NCC’s Annual International Student Celebration

Cynthia Tintorri,

It was an event designed to revel in similarities - good music, delicious food, lively dancing and pride in heritage -- not differences, when students from Northampton Community College gathered for an International Student Celebration on November 14. Sponsored by the International Student Organization (ISO), the annual event allows students to share information about their home countries and cultures with the NCC community.

The festivities kicked off with a parade of international flags, set to the United States National Anthem. A presentation on Puerto Rico that followed featured a live video chat with a professor and students at Interamerican University in Puerto Rico. Projected onto Lipkin Theatre's big screen, the live feed showed that in spite of the apocalyptic devastation left by Hurricane Maria, classes are still being held when possible.

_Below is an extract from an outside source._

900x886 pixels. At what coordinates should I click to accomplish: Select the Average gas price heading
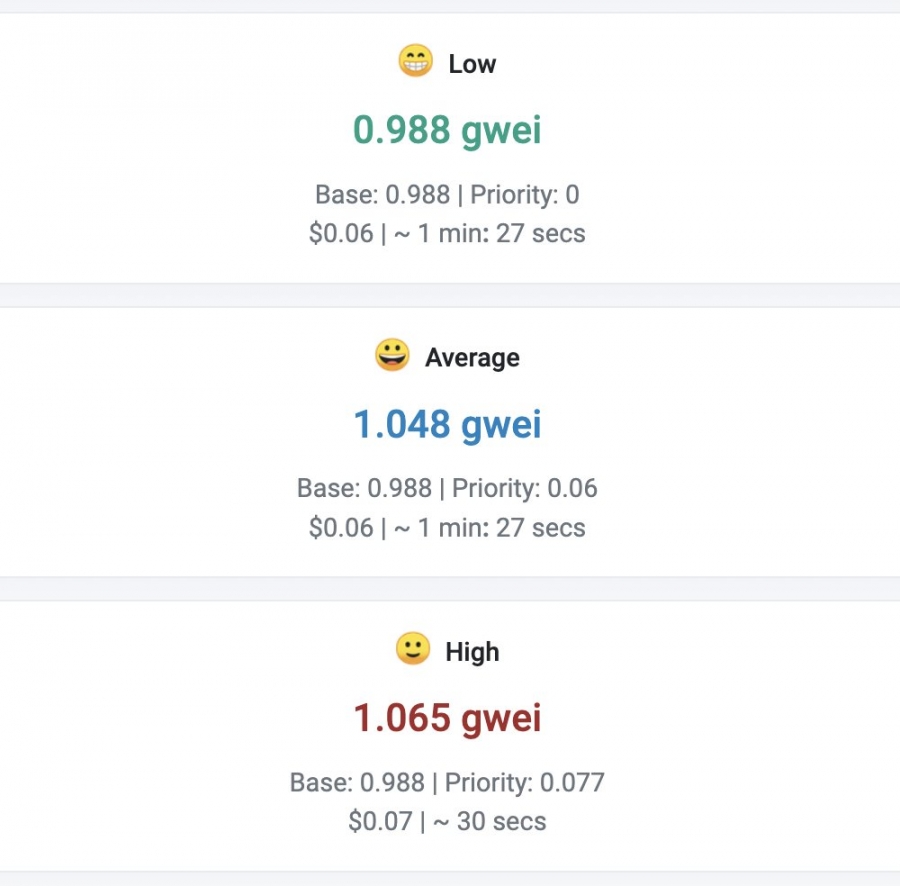point(472,358)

NCC student Mike Nieves told the Puerto Rican students about $300 the ISO collected to send to the university to help with hurricane relief.

A "day in the life" video showed NCC international students eating, playing pool, socializing, volunteering at the New York City Marathon, going camping, kayaking, dancing, and visiting in local homes. "This is what we need," said presenter Sarah Tyler, "more sharing - more peace and love between us."

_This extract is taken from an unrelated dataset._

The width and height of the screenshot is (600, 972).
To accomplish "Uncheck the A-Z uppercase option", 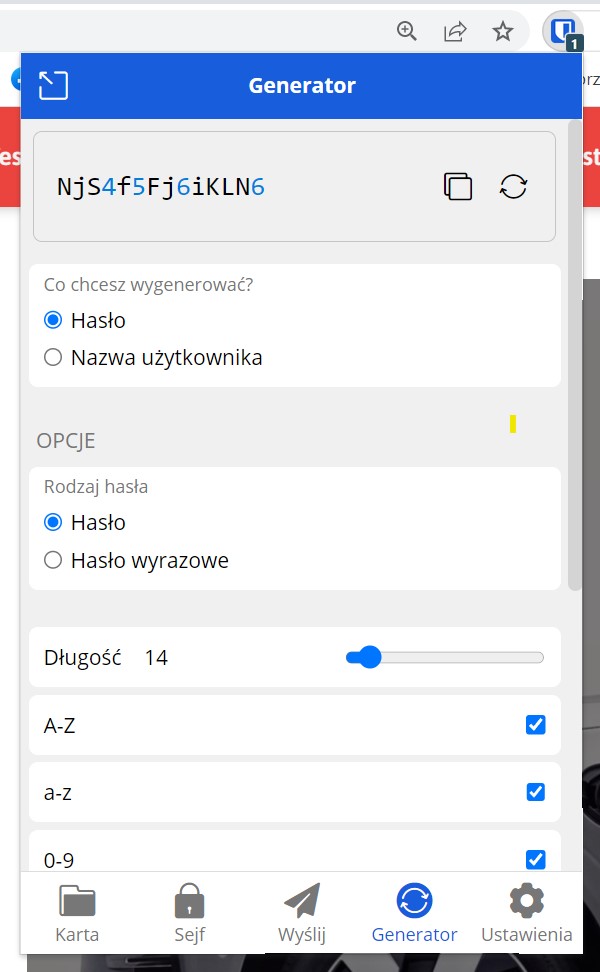I will coord(536,725).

After a Malaysian dance performance by students from that country, and a slide show on Colombia and its unique celebrations, a special guest took the stage. NCC and ISO alumnus Ahmed Awadalla traveled all the way from Egypt to be at Northampton's 50th Anniversary Gala, and to share with ISO members his experiences as a delegate to the International Committee of the Red Cross in Iraq.

"There's so much going on in the world, and we need to learn about other people, to focus on our similarities and not our differences," Awadalla told the audience. "Education is the most important tool to do that, and this community college is the perfect place to get to know each other."

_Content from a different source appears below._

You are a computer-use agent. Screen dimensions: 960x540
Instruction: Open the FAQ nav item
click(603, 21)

Awadalla learned English just six months before coming to NCC in 2008 to pursue a degree in electro-mechanical technology. He became very involved in the ISO, as well as serving in student government and helping to create the Model United Nations at NCC. It was a class in American government that ignited his interest in political science, and a change of career course after his NCC graduation. Awadalla earned a bachelor's degree in political science at Kutztown University, then a master's degree in international relations from the prestigious London School of Economics. He began working for the International Red Cross after serving as an advisor to the Egyptian government.

"Opportunities sometimes come only once, and you have to make the most of them," Awadalla advised. "In my country, you get assigned a profession or education based on your grades. Here, it's different. You can pursue your passion, study what you want. Take advantage of those opportunities," he urged students. "You have so many resources around you. If you travel around the world, you will find out that we need to appreciate what we have here. Don't take it for granted."

Awadalla stressed that everyone has a responsibility to reach out and understand others. "At the end of the day, there is a lot of conflict in the world. We need to focus on our similarities as humans, not our differences. Peace, prosperity, and a safer world will benefit everyone."

A beautiful Indonesian song sung by Fadriati Anugrah, an Indian Bollywood-style dance performed by Surbhi Kumari, and  presentations on Tunisia and Pakistani culture followed.

The event concluded with a heartfelt coda from Hajar Berziz -- "More love, less hate - together, may we make peace!" - and a buffet of international foods.